Pictures do not belong in the copy; restate the records below word for word.

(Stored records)
↓

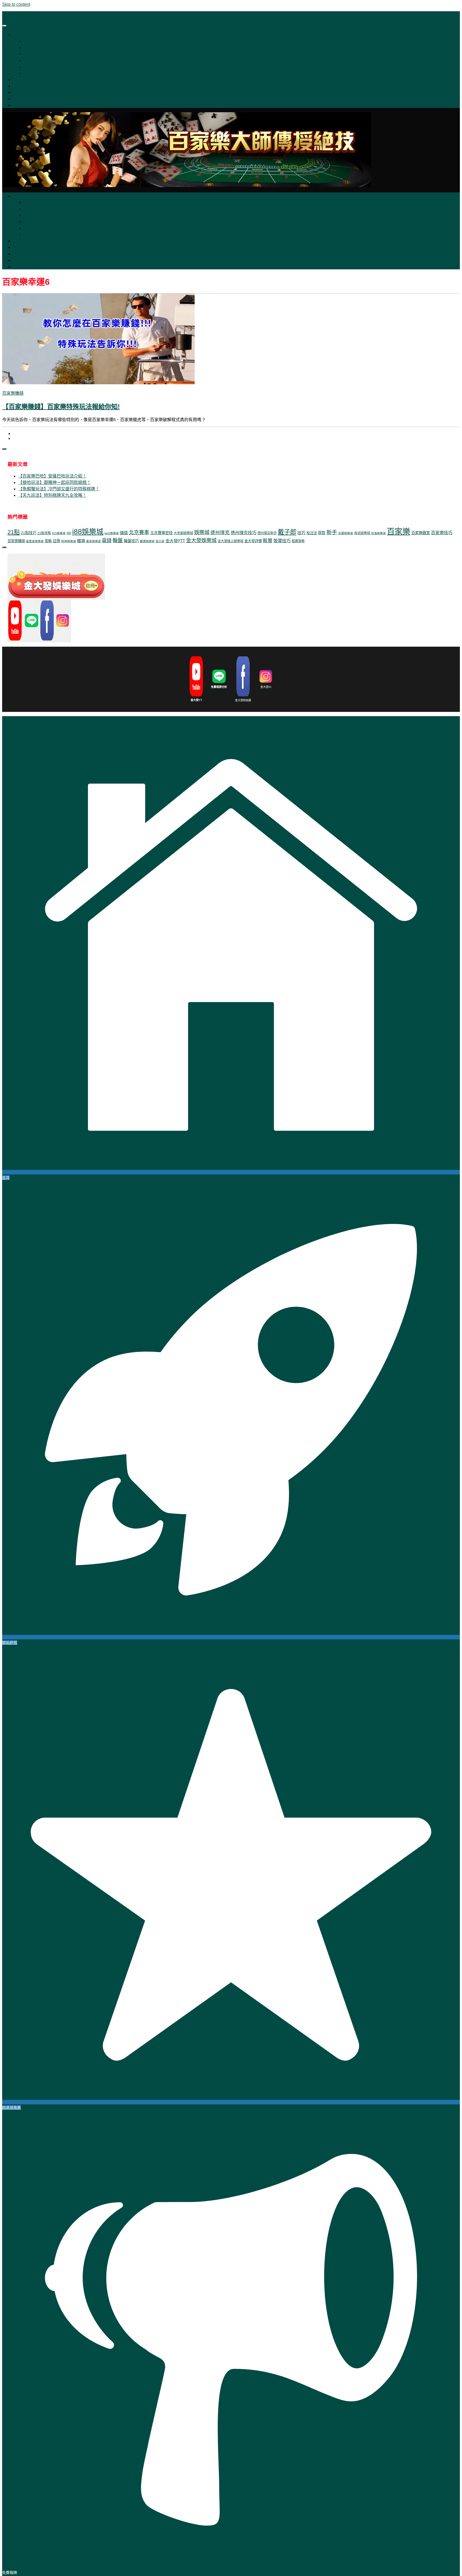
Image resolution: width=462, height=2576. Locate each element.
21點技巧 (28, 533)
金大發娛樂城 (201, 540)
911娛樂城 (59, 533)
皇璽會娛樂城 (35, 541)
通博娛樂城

↑

Worked solution:
Image resolution: width=462, height=2576. Locate each element.
21點技巧 (28, 533)
金大發娛樂城 (201, 540)
911娛樂城 (59, 533)
皇璽會娛樂城 (35, 541)
通博娛樂城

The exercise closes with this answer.